Depuis Ipoh en Malaisie, nous avons rejoint la capitale Kuala Lumpur et décidé de visiter le nord de l’île de Sumatra en Indonésie. Cette étape n’était pas prévue initialement, mais nous voulons marcher dans la jungle avant de quitter l’Asie du Sud-Est. Notre vol pour la Turquie est réservé pour le 2 mai, ce qui nous laisse deux semaines en Indonésie puis quelques jours à Kuala Lumpur.
Une petite heure de vol depuis Kuala Lumpur nous amène à l’aéroport de Kualamanu, près de Medan, la plus grosse ville de Sumatra. Nous voyageons légers, ayant laissé les vélos ainsi que l’essentiel de nos affaires dans un hôtel en Malaisie, y compris les manuels scolaires des enfants ! Nous avons aussi pris contact avec une agence locale pour prendre en charge la première semaine sur place et nous offrir ainsi des « vacances » dans l’organisation.
Un chauffeur nous attend donc à la sortie de l’aéroport : il nous reconnaît sans peine car nous sommes les seuls touristes occidentaux. Après les formalités habituelles — visa, retrait d’espèces et achat d’une carte SIM — nous partons en voiture pour le village de Bukit Lawang, un trajet d’une centaine de kilomètres. C’est la fin des vacances de l’Idul Elfitri et une bonne partie des 55 millions d’habitants de l’île cherchent à se déplacer. Une marée de camions, voitures, minibus et motos se disputent le droit d’avancer sur des routes étroites, sinueuses, et en particulièrement mauvais état. Nous espérons que la situation s’améliore au fur et à mesure que nous nous éloignons de la très grande ville de Medan, mais c’est le contraire qui se produit. Dans les campagnes, les chaussées sont complètement défoncées par les camions des exploitations d’huile de palme et tous les véhicules jouent à zigzaguer au ralenti entre les énormes nids de poule. Il nous faut finalement cinq heures pour arriver, de nuit, aux portes de la jungle, bien contents de ne pas être ici avec nos vélos !
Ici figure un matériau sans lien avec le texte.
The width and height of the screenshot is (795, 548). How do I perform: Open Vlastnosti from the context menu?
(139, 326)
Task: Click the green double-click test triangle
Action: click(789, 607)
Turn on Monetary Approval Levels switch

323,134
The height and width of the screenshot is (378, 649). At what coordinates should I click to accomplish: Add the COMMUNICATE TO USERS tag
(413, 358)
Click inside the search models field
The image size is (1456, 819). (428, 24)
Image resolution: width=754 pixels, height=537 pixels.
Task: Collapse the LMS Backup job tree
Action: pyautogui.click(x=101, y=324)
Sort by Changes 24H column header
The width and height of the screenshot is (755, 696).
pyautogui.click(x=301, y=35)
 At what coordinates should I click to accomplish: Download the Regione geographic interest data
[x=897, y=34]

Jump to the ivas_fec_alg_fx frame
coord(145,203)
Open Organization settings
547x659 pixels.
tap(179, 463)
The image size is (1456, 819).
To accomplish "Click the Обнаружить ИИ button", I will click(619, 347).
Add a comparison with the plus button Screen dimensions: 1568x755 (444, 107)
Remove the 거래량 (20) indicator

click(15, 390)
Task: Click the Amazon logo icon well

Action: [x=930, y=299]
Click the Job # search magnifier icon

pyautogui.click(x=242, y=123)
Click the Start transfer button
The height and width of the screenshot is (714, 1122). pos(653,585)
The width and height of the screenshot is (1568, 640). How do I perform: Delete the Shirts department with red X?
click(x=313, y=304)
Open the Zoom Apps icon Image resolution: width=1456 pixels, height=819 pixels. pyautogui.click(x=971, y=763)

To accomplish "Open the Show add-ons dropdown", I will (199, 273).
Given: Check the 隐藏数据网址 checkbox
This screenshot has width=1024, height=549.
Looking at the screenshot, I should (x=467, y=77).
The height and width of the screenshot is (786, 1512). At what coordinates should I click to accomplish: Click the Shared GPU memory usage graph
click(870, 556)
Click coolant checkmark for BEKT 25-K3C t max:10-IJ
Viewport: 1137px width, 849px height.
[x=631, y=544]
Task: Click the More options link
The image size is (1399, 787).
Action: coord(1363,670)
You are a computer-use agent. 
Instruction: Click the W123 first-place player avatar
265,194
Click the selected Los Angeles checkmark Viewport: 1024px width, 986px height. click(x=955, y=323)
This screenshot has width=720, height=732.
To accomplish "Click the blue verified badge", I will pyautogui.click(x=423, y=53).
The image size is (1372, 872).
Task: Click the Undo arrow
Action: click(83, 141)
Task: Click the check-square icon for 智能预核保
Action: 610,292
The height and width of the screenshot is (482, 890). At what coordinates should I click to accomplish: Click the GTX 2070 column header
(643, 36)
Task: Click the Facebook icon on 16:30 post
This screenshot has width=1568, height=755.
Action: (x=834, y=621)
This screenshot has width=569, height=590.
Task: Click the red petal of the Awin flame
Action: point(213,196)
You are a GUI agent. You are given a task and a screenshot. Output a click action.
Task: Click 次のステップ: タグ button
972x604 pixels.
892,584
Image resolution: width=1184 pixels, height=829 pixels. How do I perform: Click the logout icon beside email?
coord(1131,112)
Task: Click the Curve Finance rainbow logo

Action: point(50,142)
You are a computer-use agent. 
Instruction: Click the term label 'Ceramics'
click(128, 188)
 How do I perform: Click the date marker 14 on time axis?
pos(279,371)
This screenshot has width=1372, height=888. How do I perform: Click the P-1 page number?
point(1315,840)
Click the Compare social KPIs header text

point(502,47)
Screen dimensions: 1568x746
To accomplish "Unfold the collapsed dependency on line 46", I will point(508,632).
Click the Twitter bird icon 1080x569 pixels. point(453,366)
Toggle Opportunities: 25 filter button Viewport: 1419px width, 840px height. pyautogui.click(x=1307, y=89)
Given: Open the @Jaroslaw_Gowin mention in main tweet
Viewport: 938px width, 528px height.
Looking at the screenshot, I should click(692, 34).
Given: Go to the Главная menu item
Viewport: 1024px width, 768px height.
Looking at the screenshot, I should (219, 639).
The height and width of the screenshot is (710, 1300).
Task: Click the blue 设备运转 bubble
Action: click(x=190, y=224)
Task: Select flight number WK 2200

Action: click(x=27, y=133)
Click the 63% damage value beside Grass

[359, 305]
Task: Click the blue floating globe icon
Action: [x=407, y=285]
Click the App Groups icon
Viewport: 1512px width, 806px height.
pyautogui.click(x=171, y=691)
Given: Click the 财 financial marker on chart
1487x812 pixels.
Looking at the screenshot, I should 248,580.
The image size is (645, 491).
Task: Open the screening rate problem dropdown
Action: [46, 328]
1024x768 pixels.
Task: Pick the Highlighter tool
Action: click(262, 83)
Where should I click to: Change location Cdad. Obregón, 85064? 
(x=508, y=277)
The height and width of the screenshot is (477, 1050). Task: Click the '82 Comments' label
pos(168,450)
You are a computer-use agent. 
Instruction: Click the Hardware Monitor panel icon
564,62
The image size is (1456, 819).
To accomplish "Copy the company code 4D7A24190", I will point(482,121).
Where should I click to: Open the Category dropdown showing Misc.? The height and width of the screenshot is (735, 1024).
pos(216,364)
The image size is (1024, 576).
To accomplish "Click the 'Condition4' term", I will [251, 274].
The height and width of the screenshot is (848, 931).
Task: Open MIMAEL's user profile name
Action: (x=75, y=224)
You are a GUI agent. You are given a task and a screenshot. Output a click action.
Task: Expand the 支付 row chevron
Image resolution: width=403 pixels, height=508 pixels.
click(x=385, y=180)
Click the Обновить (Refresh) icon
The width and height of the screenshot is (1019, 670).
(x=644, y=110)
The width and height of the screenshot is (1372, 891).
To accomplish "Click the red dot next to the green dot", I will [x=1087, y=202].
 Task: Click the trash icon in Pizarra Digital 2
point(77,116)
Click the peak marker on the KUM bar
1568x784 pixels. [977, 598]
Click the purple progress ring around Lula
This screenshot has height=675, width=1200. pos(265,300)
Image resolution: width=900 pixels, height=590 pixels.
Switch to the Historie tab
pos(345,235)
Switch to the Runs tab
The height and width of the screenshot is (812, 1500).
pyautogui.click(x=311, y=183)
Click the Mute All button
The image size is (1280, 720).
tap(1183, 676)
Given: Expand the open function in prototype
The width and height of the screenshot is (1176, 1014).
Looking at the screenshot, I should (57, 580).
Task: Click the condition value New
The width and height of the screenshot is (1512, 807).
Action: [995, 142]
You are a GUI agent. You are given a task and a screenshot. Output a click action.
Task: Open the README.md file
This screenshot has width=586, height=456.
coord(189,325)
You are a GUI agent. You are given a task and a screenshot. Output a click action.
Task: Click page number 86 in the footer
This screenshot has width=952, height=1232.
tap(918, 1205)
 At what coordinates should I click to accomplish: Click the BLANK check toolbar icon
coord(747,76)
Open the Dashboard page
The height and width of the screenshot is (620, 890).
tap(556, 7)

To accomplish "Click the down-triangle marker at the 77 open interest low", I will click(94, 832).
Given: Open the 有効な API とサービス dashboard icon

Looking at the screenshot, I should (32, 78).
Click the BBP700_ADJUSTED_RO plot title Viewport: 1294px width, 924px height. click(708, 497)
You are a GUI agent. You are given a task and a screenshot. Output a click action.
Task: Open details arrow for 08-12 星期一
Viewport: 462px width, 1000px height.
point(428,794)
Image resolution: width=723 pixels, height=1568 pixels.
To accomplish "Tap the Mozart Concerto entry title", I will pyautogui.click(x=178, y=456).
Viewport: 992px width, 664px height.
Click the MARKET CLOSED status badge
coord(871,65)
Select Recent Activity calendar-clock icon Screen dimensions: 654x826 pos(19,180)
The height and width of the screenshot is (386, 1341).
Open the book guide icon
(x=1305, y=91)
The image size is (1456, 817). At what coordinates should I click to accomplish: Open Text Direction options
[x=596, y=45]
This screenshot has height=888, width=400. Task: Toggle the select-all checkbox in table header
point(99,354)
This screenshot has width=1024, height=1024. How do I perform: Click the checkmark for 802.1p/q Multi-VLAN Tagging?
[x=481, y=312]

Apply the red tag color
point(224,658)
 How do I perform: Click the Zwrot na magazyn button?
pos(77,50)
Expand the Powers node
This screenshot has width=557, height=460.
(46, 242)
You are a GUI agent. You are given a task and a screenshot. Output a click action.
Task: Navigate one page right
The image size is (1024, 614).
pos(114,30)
Bukit Lawang est le point de départ le plus accessible pour se rendre dans le parc national de Gunung Leuser. Cette vaste forêt est protégée depuis plus d’une quarantaine d’années et abrite plusieurs espèces de primates, dont les fameux orang-outans. On n’en trouve à l’état sauvage qu’à deux endroits du monde : environ sept mille ici à Sumatra, et une cinquantaine de milliers sur l’île de Bornéo, à cheval entre la Malaisie et l’Indonésie. Ces chiffres étaient beaucoup plus élevés avant que la plupart des forêts soient remplacées par des palmeraies, et seraient descendus jusqu’à zéro sans d’énergiques campagnes de préservation de l’environnement.
Il était autrefois commun de posséder un orang-outan comme animal de compagnie et dans les années 70, des ONG ont commencé un long et fastidieux travail pour faire interdire la domestication des grands singes, cesser le braconnage et réintroduire les animaux dans leur espace naturel. Un centre de réhabilitation a ainsi été ouvert à Bukit Lawang pour que les singes domestiqués puissent progressivement réapprendre à se nourrir par eux même et à vivre dans la forêt. L’opération a été un succès, tous les primates ont pu être relâchés dans la forêt et, en 2001, le centre a fermé. Ces singes semi-sauvages sont restés peu craintifs des hommes après leur retour dans la forêt et ils s’en approchent assez facilement, pour tenter d’obtenir de la nourriture ou, peut-être, pour se moquer de leurs cousins imberbes et maladroits. Il est effectivement assez facile d’apercevoir des orang-outans dans la jungle près du village, faisant sa réputation et amenant du coup des revenus touristiques bien appréciés. Être guide ou garde forestier est maintenant plus rentable qu’être braconnier.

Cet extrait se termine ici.